Real engineer reacts to Notion speed issues
Based on Tools on Tech's video on YouTube. If you like this content, support the original creators by watching, liking and subscribing to their content.
Notion’s front end can stay responsive because it runs as a full client-side web app, so typing doesn’t always depend on slow back-end operations.
Briefing
Notion’s speed problems likely come down to a scaling bottleneck in how its database handles writes—especially when many users edit or when templates with lots of blocks are loaded—rather than slow image storage. From an infrastructure perspective, the experience can still feel fast while typing because the front end runs locally in the browser, but heavier operations that require coordinated database updates can stall once demand grows.
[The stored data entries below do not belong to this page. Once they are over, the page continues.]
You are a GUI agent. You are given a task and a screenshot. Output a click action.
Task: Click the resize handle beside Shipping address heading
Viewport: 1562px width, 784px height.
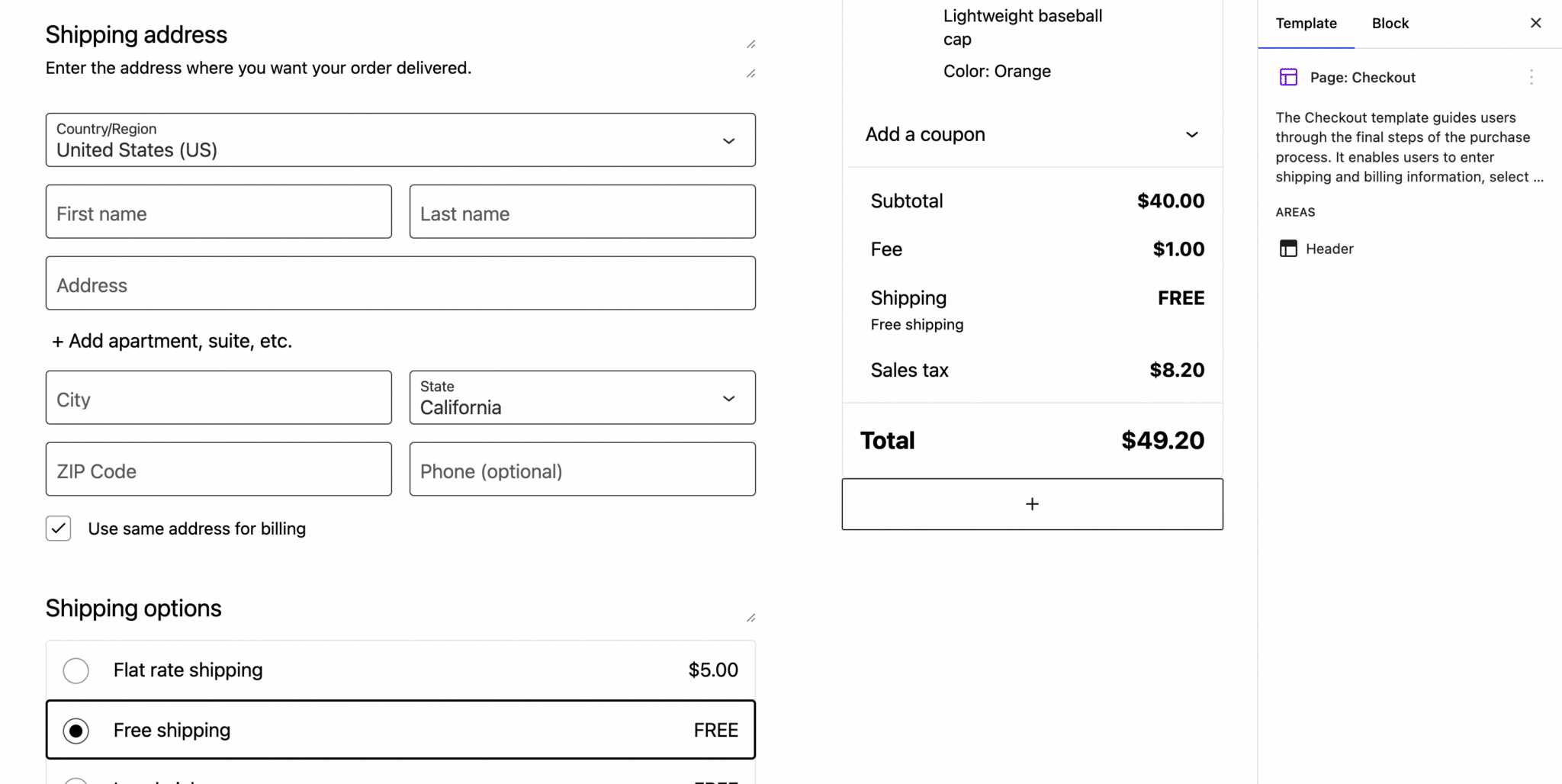point(750,43)
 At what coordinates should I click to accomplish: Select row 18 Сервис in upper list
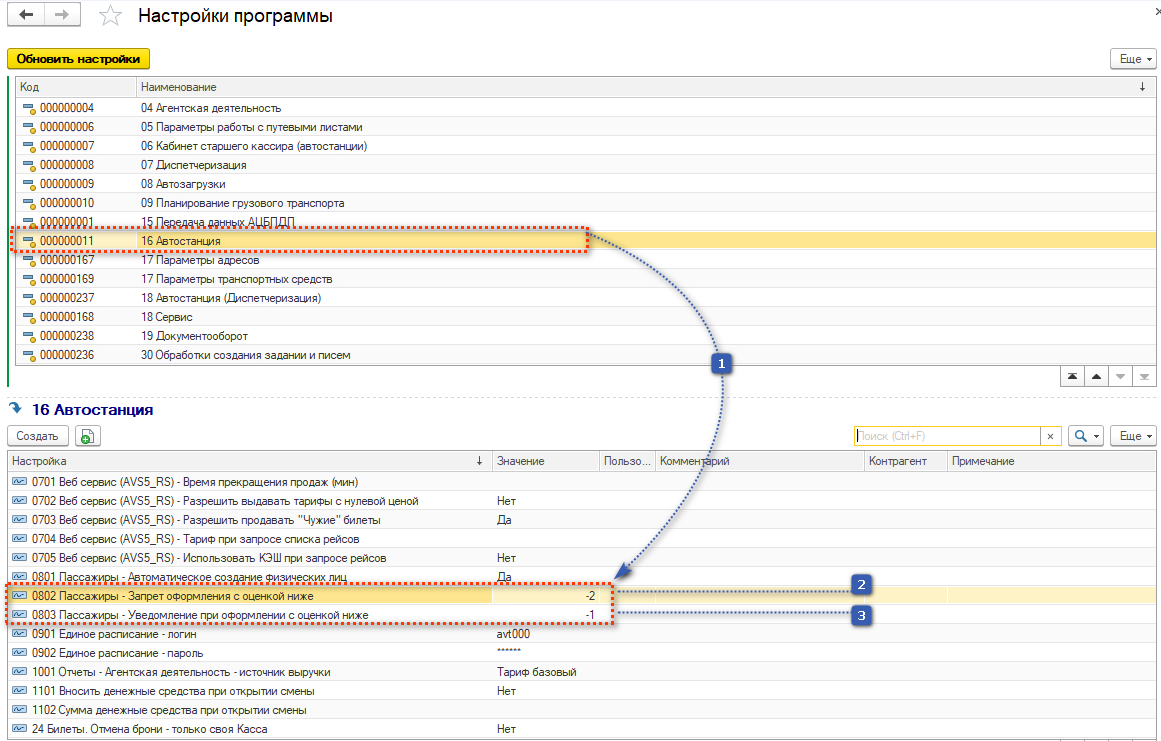pyautogui.click(x=166, y=317)
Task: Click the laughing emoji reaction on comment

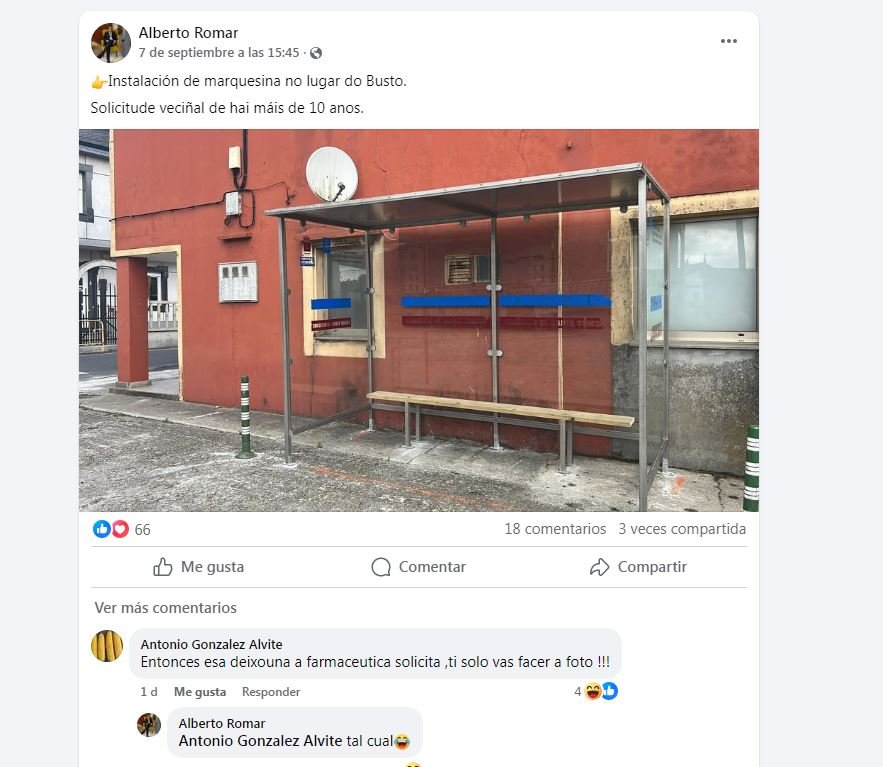Action: [x=593, y=691]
The breakdown starts with the front end: Notion runs a full web application inside the browser (or mobile app), so most “snappy” interactions scale with the user’s own device resources. Memory usage per tab is described as roughly 100 MB, and because the front end handles immediate UI updates on the client side, typing into text fields doesn’t necessarily wait on the slowest parts of the system.
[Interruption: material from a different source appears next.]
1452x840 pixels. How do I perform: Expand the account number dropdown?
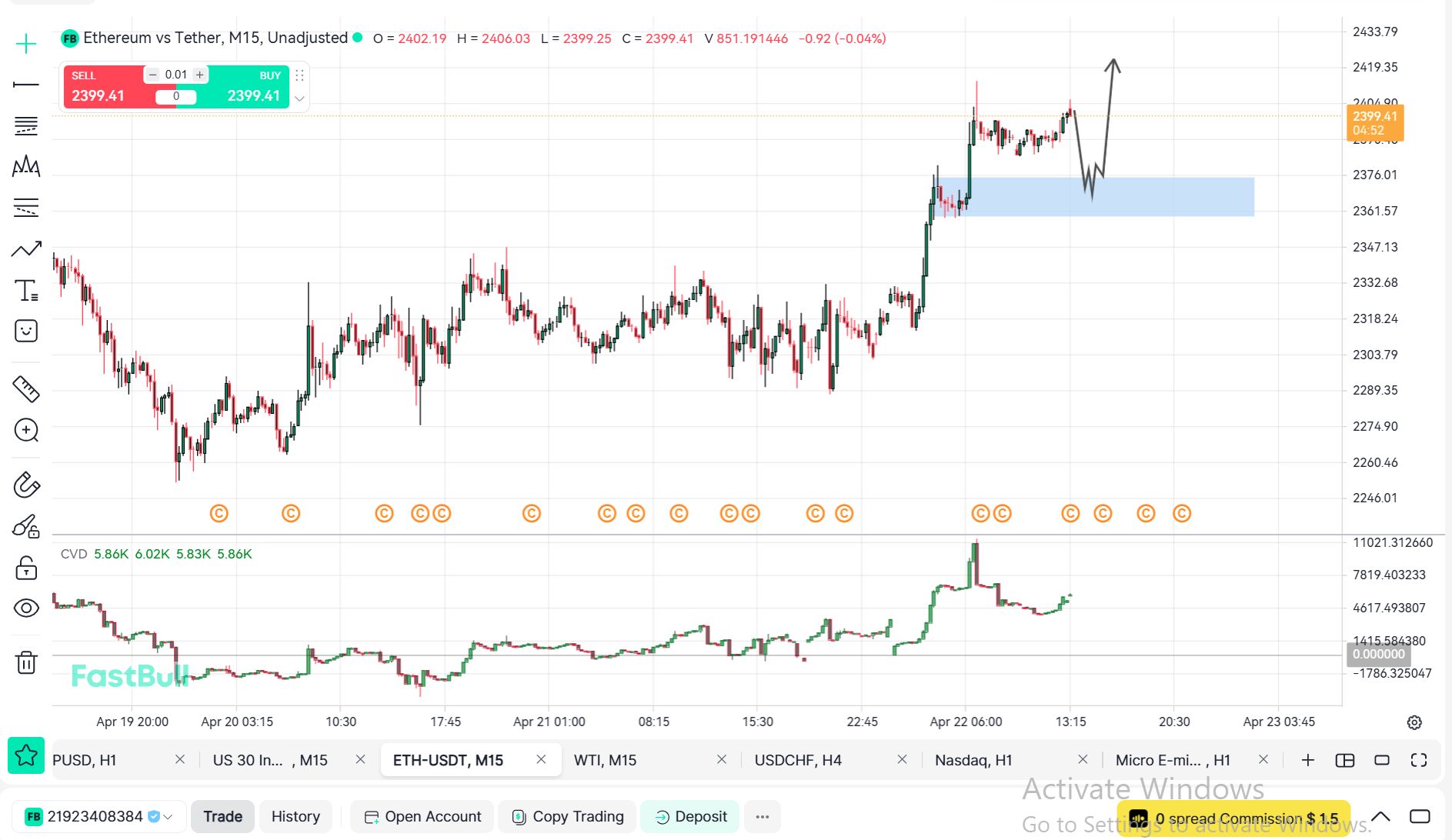point(168,817)
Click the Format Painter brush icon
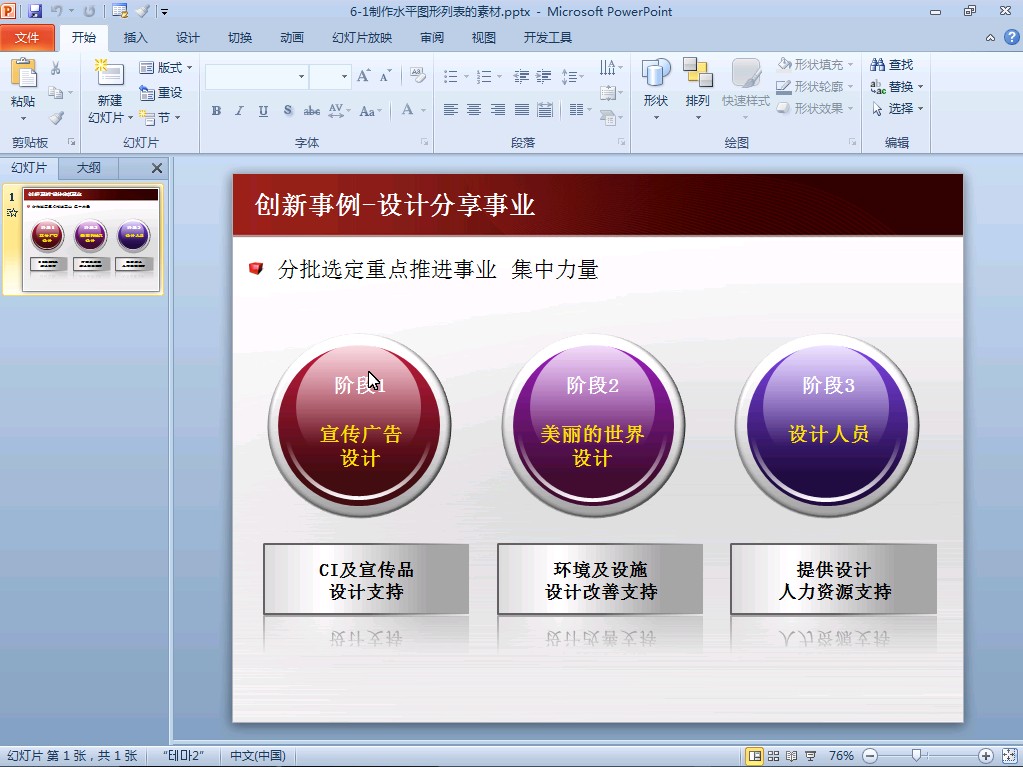 tap(56, 118)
Behind the scenes, Notion relies on a back end that exchanges data with the front end through an application interface (described as “API” calls visible in browser network traffic). The back end performs identity checks—each request is treated like a fresh “passport check”—and then coordinates the data the front end needs. Actual content storage is split conceptually into a database for text and structured content, plus blob storage for images and large files, with images routed through Amazon Cloud storage. Since image delivery is handled externally, the argument narrows to the database as the most likely source of user-visible latency.
As Notion grows, the bottleneck shifts from “it works” to “it breaks under load.” The transcript uses an analogy of changing race-car wheels mid-race: scaling changes must preserve reliability while traffic keeps increasing. A personal example of a distributed system failure is used to illustrate how redundancy and failover can collapse during peak demand—machines become too busy to coordinate, leading to cascading shutdowns until only one server remains.
For Notion specifically, the key constraint is write coordination. The system is described as having a master database that receives changes from all users. That master can’t be easily scaled horizontally because updates must propagate to other machines; attempting to replicate writes across multiple nodes creates a “traffic jam.” The slowdown is most noticeable in operations that trigger lots of data and permissions—like opening a template containing many blocks—when users don’t have time to wait for the content to load.
The proposed fix is database sharding: splitting data into multiple clusters (for example, separating regions such as Europe, Asia, and the Americas) so users fetch and update data closer to where they are. That reduces cross-ocean latency but introduces new routing challenges: URLs would need to encode which cluster a page belongs to, likely via an added hashed string that the back end can decode to redirect users to the correct cluster. The transcript frames this as complex, multi-layer engineering—front-end routing, back-end reconfiguration, and file storage alignment—yet positioned as the kind of work that can prevent Notion from becoming slow enough to lose customers over time.
Cornell Notes
Notion’s perceived speed depends on where the latency happens. The front end runs as a complete browser app, so typing can feel fast because the client handles immediate UI updates. Slower moments likely trace to the database layer, where writes must be coordinated through a master database and then propagated, creating a scaling bottleneck. Image and large-file handling is attributed to Amazon Cloud storage, so it’s less likely to be the main culprit. A likely long-term remedy is sharding—splitting the database into regional clusters and routing users to the right cluster using encoded information in URLs—though that adds significant engineering complexity.
Why can Notion feel responsive while still being slow overall?
What system components are identified as likely contributors to latency?
How does the described write path create a scaling bottleneck?
Why are templates with many blocks singled out as a pain point?
What is sharding, and how would it help Notion’s speed?
How might Notion route users to the correct cluster without exposing internal details?
Review Questions
- Which part of Notion’s architecture is most associated with “snappy typing,” and why?
- What specific property of the write path makes a single master database hard to scale?
- How would sharding change both performance and URL/routing complexity?
Key Points
- 1
Notion’s front end can stay responsive because it runs as a full client-side web app, so typing doesn’t always depend on slow back-end operations.
- 2
The database layer is the most likely source of user-visible latency, since image and large-file delivery is attributed to Amazon Cloud storage.
- 3
Write coordination through a master database creates a scaling bottleneck because updates must propagate to other machines, risking replication “traffic jams.”
- 4
Operations that load permission-heavy content—like templates with many blocks—are more likely to trigger noticeable delays.
- 5
Distributed failover and coordination can collapse under peak load when machines can’t communicate, leading to cascading failures.
- 6
Sharding (splitting data into multiple regional clusters) can reduce latency by keeping reads/writes closer to users.
- 7
Sharding requires new routing logic, likely encoding cluster identity into URLs so the back end can redirect requests correctly.